Personally I don't costume any animal products and have a total cholesterol of 129.  The evidence for consuming minimal or zero animal products is overwhelming. 

 

 

Of course this is not a lipids-contest although it would be fun to organize one, I don't know what's the optimum total cholesterol by the way, too low might not be good as far as I know. Also, I'll make it clear that I have no stance on animal versus 100% plant-based diets, that is, results rule in my opinion. And results are often related to individual diversities. A vegan diet has many benefits if done in a reasoned and scientific way as the members of this forum are evidently doing.
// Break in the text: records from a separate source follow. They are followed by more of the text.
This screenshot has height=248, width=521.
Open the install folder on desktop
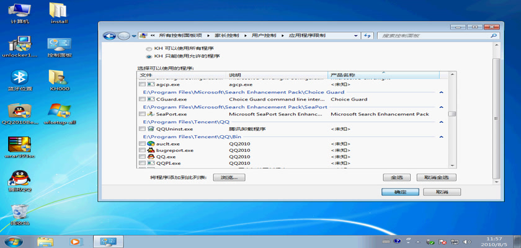59,11
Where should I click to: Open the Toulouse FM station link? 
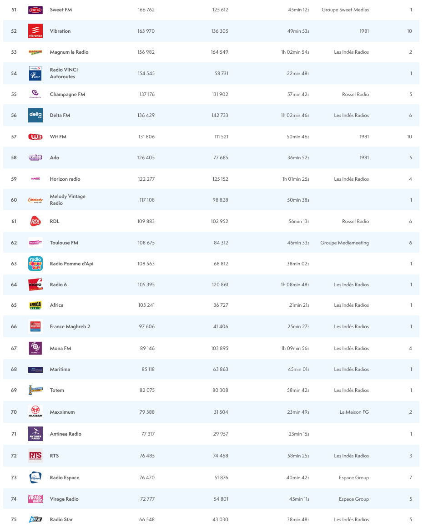pyautogui.click(x=64, y=243)
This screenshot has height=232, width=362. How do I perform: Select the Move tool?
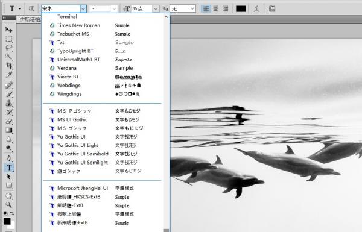pyautogui.click(x=9, y=30)
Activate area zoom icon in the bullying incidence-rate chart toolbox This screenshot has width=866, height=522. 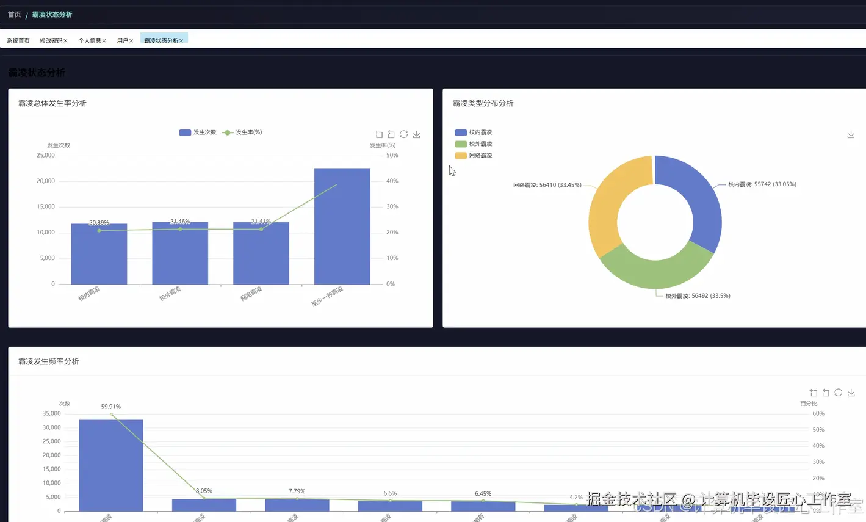coord(379,134)
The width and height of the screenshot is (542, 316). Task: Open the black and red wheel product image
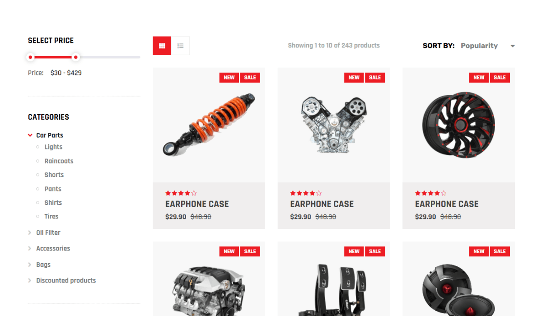[x=458, y=125]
No doubt about it. I'm a supporter of vegan diet although there is the strong issue of B12, which would suggest that a 100% plant-based diet is not natural for homo sapiens. That's a fact. A diet which needs supplementation cannot be natural. Maybe a different thread can be opened on this, if desired, because this is off-topic.

 

I eat a lot of fats, mainly because I eat a lot of EVOO and dark chocolate and nuts, besides yogurt and moderate cheese. A significant amount of these is saturated fats. Which are mainly of vegetable origin. Today I ate 22 grams of saturated fats, only 7 grams of them is animal, about 30%. Maybe that's a reason why my lipid profile is good, animal saturated fats are not prevalent. When people speak about  the risks of 'saturated fats' it is not always clear whether that includes vegetable saturated fats. If so, then in my n=1 sample 20% energy from saturated fats (animal+vegetal) does not appear to contribute to CVD hazard. But I've been for 40 years a vegetarian and health buff and that may contribute.

 

The IGF-1 issue is also off-topic, and a long one to discuss here. I never had my IGF-1 and IGF1BP checked, that would be interesting as well, to check them after a lacto-ovo period and again after a totally vegan period. My problem with this experimentation is that, admittedly stupidly, I just hate to have my arm pricked by needles. My last arm-prick was about 10 years ago, or 15, I just forgot about it. I can barely stand finger-pricks. 

 

How much is too much protein? Minimum requirement (zero nitrogen balance) + 10% or a little more? How much more? Hopefully not less, by definition of 'too much protein' and 'minimum protein requirement'.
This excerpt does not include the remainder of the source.